▸ To do:
Copy, word for word, the lines of the listing below from the one containing "Click the Annuler" through the last line of the listing, both ends included.

▸ Information supplied:
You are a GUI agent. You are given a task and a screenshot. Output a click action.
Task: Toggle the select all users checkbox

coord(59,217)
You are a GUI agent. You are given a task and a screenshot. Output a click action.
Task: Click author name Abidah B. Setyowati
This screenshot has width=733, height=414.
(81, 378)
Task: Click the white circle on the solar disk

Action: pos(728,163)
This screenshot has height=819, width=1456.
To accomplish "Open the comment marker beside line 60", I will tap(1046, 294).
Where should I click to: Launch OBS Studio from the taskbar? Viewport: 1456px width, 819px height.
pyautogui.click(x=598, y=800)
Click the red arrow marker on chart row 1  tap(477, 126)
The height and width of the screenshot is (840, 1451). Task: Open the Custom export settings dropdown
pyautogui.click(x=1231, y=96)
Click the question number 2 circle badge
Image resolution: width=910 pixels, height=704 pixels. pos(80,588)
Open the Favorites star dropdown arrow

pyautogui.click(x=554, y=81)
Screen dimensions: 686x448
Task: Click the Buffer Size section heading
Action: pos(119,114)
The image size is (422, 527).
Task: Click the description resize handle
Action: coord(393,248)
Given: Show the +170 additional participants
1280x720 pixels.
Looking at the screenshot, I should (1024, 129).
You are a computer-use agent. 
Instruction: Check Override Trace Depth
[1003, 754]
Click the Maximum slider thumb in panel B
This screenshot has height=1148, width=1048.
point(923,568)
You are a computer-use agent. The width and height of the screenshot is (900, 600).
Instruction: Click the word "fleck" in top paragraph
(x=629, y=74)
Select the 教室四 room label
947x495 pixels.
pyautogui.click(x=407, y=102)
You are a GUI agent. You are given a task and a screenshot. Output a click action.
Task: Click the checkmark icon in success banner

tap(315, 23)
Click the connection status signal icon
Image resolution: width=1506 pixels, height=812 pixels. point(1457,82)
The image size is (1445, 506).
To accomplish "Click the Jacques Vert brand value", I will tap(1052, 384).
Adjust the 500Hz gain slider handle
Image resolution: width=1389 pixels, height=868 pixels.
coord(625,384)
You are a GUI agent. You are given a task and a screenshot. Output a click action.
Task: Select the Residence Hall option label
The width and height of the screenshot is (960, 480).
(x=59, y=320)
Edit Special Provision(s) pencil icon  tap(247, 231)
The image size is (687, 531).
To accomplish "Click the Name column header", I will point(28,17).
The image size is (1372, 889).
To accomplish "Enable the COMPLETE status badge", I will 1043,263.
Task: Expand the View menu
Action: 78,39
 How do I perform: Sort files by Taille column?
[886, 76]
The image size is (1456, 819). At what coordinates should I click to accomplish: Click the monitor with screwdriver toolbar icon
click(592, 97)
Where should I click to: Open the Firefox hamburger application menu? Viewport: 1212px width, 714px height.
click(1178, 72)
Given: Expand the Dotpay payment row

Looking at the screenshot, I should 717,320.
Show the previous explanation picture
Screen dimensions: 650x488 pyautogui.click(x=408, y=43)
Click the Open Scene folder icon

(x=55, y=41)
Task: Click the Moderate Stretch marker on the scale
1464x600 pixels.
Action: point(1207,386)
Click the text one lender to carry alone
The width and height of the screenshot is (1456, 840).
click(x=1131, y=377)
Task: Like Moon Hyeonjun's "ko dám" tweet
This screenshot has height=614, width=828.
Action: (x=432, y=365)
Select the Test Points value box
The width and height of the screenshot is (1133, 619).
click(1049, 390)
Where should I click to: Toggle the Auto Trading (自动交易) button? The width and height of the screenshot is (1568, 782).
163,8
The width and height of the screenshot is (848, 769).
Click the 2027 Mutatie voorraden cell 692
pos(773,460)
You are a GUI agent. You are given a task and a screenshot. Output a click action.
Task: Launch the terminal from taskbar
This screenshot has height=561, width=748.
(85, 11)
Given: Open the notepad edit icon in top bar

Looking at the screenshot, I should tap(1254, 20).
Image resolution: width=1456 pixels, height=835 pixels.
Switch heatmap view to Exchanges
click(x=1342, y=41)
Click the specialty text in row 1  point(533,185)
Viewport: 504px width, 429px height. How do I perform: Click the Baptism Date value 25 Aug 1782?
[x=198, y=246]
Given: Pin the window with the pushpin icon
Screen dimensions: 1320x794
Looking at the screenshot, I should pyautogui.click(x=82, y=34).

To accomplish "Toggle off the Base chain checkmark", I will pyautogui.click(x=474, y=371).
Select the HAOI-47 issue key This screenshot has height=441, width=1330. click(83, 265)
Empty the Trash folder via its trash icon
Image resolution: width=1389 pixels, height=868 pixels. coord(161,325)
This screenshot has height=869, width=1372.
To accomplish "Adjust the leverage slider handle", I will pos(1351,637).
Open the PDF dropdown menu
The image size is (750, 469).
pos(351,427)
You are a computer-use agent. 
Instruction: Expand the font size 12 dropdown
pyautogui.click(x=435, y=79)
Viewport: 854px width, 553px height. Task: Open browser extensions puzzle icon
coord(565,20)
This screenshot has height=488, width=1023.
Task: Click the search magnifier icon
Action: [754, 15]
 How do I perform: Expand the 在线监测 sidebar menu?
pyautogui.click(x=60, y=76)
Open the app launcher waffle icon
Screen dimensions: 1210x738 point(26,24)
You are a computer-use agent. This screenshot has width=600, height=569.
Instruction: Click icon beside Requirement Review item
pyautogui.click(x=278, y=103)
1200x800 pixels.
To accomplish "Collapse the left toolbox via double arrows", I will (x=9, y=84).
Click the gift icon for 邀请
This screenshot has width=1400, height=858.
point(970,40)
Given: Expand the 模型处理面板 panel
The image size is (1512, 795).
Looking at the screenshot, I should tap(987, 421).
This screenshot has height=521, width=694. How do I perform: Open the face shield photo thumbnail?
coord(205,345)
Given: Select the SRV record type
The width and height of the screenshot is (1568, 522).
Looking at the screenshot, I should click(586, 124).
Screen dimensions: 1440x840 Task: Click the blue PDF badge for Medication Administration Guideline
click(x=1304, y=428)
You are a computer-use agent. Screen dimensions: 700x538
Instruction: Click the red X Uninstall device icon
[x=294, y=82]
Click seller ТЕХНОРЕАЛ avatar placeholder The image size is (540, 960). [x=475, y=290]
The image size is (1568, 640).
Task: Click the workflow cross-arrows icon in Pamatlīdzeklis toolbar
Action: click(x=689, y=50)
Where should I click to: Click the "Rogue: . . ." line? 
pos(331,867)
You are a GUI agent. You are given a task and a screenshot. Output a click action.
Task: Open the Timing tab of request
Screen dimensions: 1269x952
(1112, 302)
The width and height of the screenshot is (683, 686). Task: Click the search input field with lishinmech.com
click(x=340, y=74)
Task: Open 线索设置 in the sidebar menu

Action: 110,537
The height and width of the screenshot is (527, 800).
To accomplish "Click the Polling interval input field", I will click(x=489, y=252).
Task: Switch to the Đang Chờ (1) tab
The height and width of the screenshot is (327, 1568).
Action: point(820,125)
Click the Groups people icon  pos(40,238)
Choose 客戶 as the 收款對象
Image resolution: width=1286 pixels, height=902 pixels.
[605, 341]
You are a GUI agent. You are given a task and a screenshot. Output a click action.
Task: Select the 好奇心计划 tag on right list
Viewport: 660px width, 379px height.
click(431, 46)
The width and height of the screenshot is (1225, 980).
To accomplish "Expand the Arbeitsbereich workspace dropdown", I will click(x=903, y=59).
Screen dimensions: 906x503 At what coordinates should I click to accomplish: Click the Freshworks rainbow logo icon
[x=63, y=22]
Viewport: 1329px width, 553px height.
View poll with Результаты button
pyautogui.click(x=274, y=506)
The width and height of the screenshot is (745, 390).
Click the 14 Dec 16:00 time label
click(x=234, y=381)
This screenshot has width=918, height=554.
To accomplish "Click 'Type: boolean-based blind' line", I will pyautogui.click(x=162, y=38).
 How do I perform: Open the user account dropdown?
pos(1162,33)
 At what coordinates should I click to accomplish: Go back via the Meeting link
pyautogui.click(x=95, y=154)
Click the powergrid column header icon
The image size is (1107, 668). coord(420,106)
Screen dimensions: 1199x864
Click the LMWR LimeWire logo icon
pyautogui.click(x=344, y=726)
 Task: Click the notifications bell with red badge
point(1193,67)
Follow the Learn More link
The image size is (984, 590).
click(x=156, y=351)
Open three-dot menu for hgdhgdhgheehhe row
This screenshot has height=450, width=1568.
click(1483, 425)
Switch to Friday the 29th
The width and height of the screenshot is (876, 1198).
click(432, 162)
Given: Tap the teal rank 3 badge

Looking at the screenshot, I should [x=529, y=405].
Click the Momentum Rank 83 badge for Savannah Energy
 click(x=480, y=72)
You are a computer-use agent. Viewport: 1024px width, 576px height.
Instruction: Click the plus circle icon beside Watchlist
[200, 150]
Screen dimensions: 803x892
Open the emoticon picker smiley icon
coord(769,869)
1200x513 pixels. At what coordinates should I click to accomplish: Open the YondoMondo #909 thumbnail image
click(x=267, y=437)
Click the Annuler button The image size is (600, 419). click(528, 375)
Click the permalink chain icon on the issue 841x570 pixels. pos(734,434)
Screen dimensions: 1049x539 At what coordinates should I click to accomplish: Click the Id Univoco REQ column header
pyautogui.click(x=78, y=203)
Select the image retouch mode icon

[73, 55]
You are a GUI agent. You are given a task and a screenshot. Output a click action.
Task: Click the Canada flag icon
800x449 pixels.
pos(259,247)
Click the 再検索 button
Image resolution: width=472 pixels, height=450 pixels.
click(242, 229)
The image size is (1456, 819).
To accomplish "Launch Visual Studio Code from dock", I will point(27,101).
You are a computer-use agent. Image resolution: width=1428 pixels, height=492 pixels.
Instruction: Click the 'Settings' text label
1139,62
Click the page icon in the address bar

▸ Solution below:
Click the Annuler button The image size is (600, 419). click(528, 375)
Click the permalink chain icon on the issue 841x570 pixels. pos(734,434)
Screen dimensions: 1049x539 At what coordinates should I click to accomplish: Click the Id Univoco REQ column header
pyautogui.click(x=78, y=203)
Select the image retouch mode icon

[73, 55]
You are a GUI agent. You are given a task and a screenshot. Output a click action.
Task: Click the Canada flag icon
800x449 pixels.
pos(259,247)
Click the 再検索 button
Image resolution: width=472 pixels, height=450 pixels.
click(242, 229)
The image size is (1456, 819).
To accomplish "Launch Visual Studio Code from dock", I will point(27,101).
You are a computer-use agent. Image resolution: width=1428 pixels, height=492 pixels.
Instruction: Click the 'Settings' text label
1139,62
Click the page icon in the address bar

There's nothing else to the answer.